Reputation: 91
Since the last couple week I build a DataStream programs in Flink in scala. But I have a strange behavior, flink uses lots of more memory than I expected.
I have a 4 ListState of tuple(Int, long) in my processFunction keyed by INT, I use it to get different unique Counter in a different time frame, and I expected the most of the memory was used by this List.
But it's not the case. So I print an histo live of the JVM. And I was surprised how many memories are used.
num #instances #bytes class name
----------------------------------------------
1: 138920685 6668192880 java.util.HashMap$Node
2: 138893041 5555721640 org.apache.flink.streaming.api.operators.InternalTimer
3: 149680624 3592334976 java.lang.Integer
4: 48313229 3092046656 org.apache.flink.runtime.state.heap.CopyOnWriteStateTable$StateTableEntry
5: 14042723 2579684280 [Ljava.lang.Object;
6: 4492 2047983264 [Ljava.util.HashMap$Node;
7: 41686732 1333975424 com.myJob.flink.tupleState
8: 201 784339688 [Lorg.apache.flink.runtime.state.heap.CopyOnWriteStateTable$StateTableEntry;
9: 17230300 689212000 com.myJob.flink.uniqStruct
10: 14025040 561001600 java.util.ArrayList
11: 8615581 413547888 com.myJob.flink.Data$FingerprintCnt
12: 6142006 393088384 com.myJob.flink.ProcessCountStruct
13: 4307549 172301960 com.myJob.flink.uniqresult
14: 4307841 137850912 com.myJob.flink.Data$FingerprintUniq
15: 2153904 137849856 com.myJob.flink.Data$StreamData
16: 1984742 79389680 scala.collection.mutable.ListBuffer
17: 1909472 61103104 scala.collection.immutable.$colon$colon
18: 22200 21844392 [B
19: 282624 9043968 org.apache.flink.shaded.netty4.io.netty.buffer.PoolThreadCache$MemoryRegionCache$Entry
20: 59045 6552856 [C
21: 33194 2655520 java.nio.DirectByteBuffer
22: 32804 2361888 sun.misc.Cleaner
23: 35 2294600 [Lscala.concurrent.forkjoin.ForkJoinTask;
24: 640 2276352 [Lorg.apache.flink.shaded.netty4.io.netty.buffer.PoolThreadCache$MemoryRegionCache$Entry;
25: 32768 2097152 org.apache.flink.core.memory.HybridMemorySegment
26: 12291 2082448 java.lang.Class
27: 58591 1874912 java.lang.String
28: 8581 1372960 java.lang.reflect.Method
29: 32790 1311600 java.nio.DirectByteBuffer$Deallocator
30: 18537 889776 java.util.concurrent.ConcurrentHashMap$Node
31: 4239 508680 java.lang.reflect.Field
32: 8810 493360 java.nio.HeapByteBuffer
33: 7389 472896 java.util.HashMap
34: 5208 400336 [I
The tupple(Int, long) is com.myJob.flink.tupleState in 7th position. And I see the tuple use less than 2G of memory.

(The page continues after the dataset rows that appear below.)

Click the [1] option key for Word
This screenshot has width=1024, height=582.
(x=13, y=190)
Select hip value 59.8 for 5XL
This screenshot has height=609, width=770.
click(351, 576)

I don't understand why flink used this amount of memory for these classes.
Can anyone give me a light on this behavior, thanks in advance.
Update:
I run my job on a stand alone cluster (1 jobManager, 3 taskManager)

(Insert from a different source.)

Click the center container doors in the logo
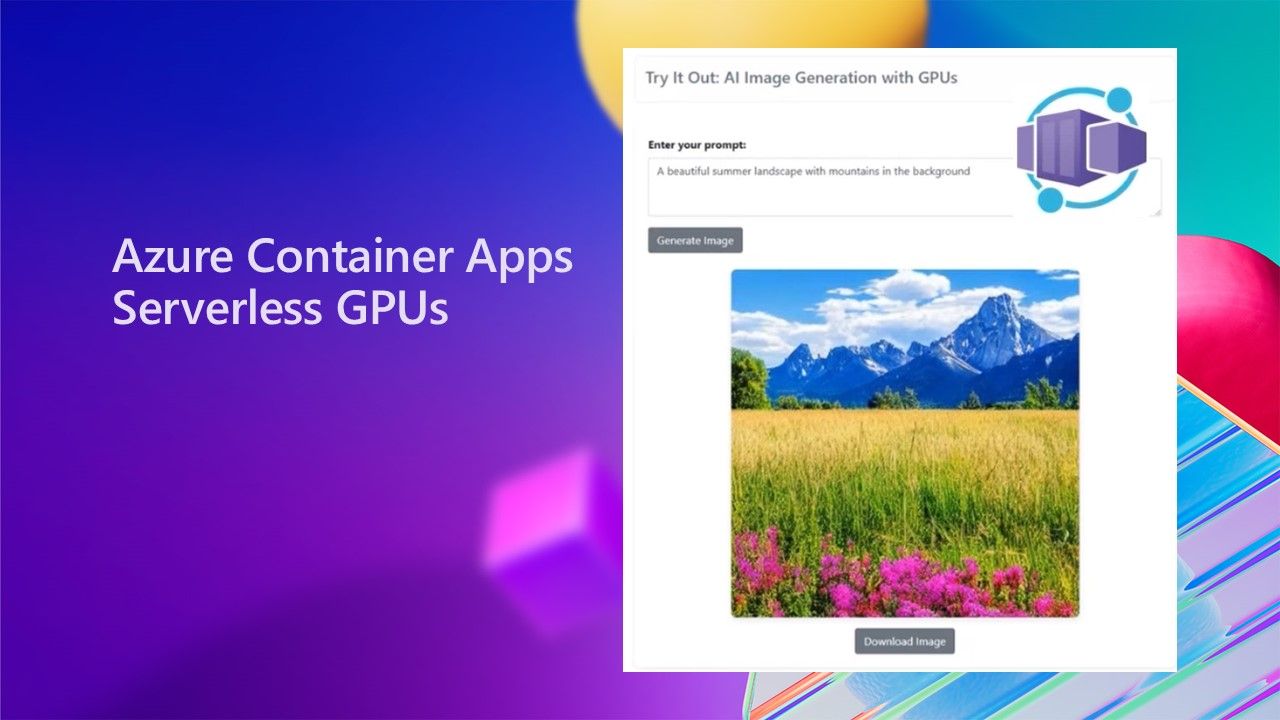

the flink version is 1.5-SNAPSHOT commit : e4486ae
I get the histo live on one taskManager node.
Update 2 :
In my processFunction I used :
ctx.timerService.registerProcessingTimeTimer(ctx.timestamp + 100)
And after on onTimer
function, I process my listState
to check all old data.
so it create a timer for each call on processFunction.

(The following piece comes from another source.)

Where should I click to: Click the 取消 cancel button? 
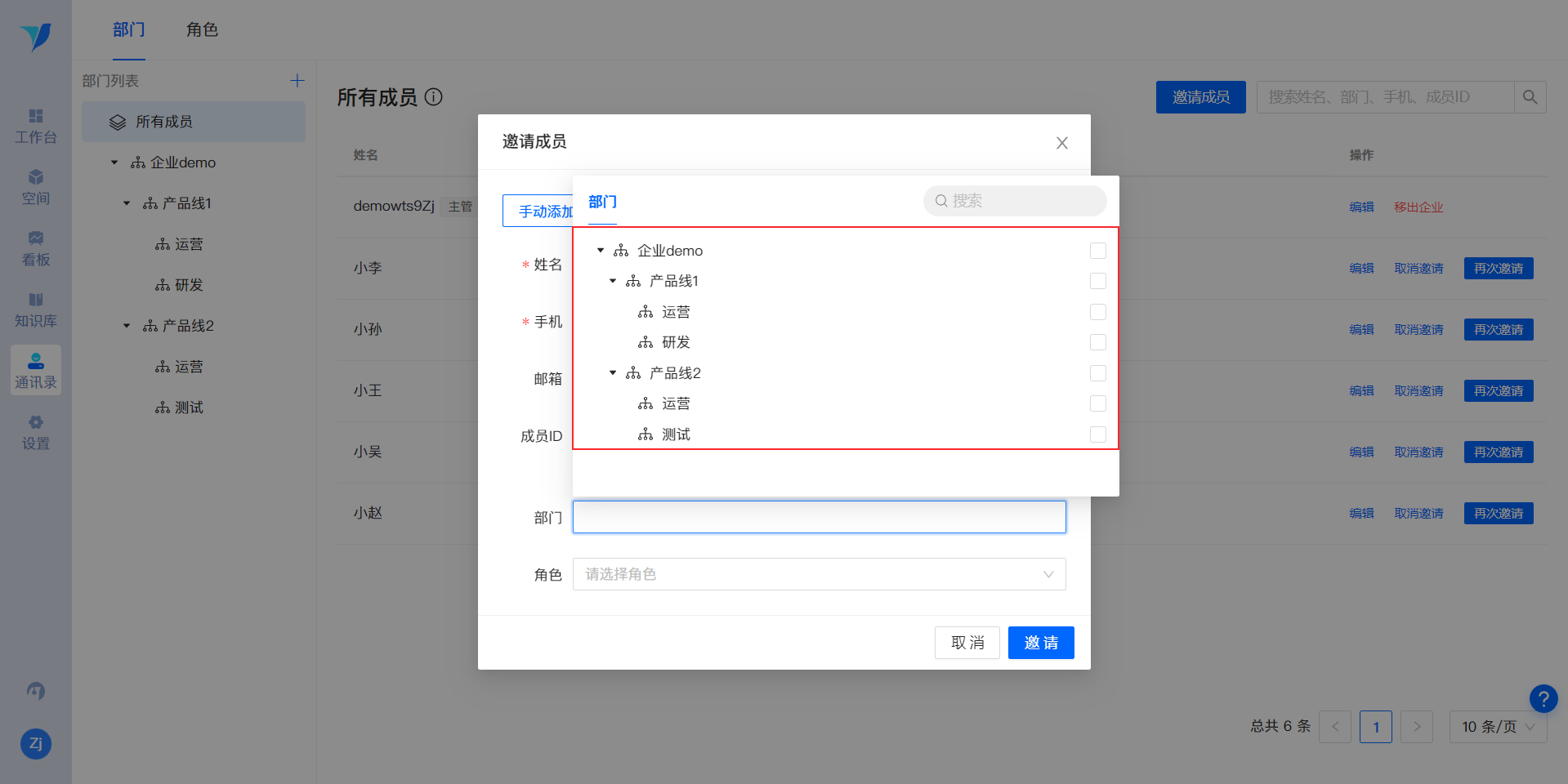pyautogui.click(x=967, y=643)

but why the timer is steel on memory after onTimer
function triggered
Upvotes: 1
Views: 1886
Reputation: 3229
How many windows do you end up with? Based on the top two entries what are are seeing is the "timers" that are used by Flink to track when to clean up the window. For every key in the window you will end up with (key, endTimestamp) effectively in the timer state. If you have a very large number of windows (perhaps out of order time or delayed watermarking) or a very large number of keys in each window, those will each take up memory.
Note that even if you are using RocksDB state, the TimerService uses Heap memory so you have to watch out for that.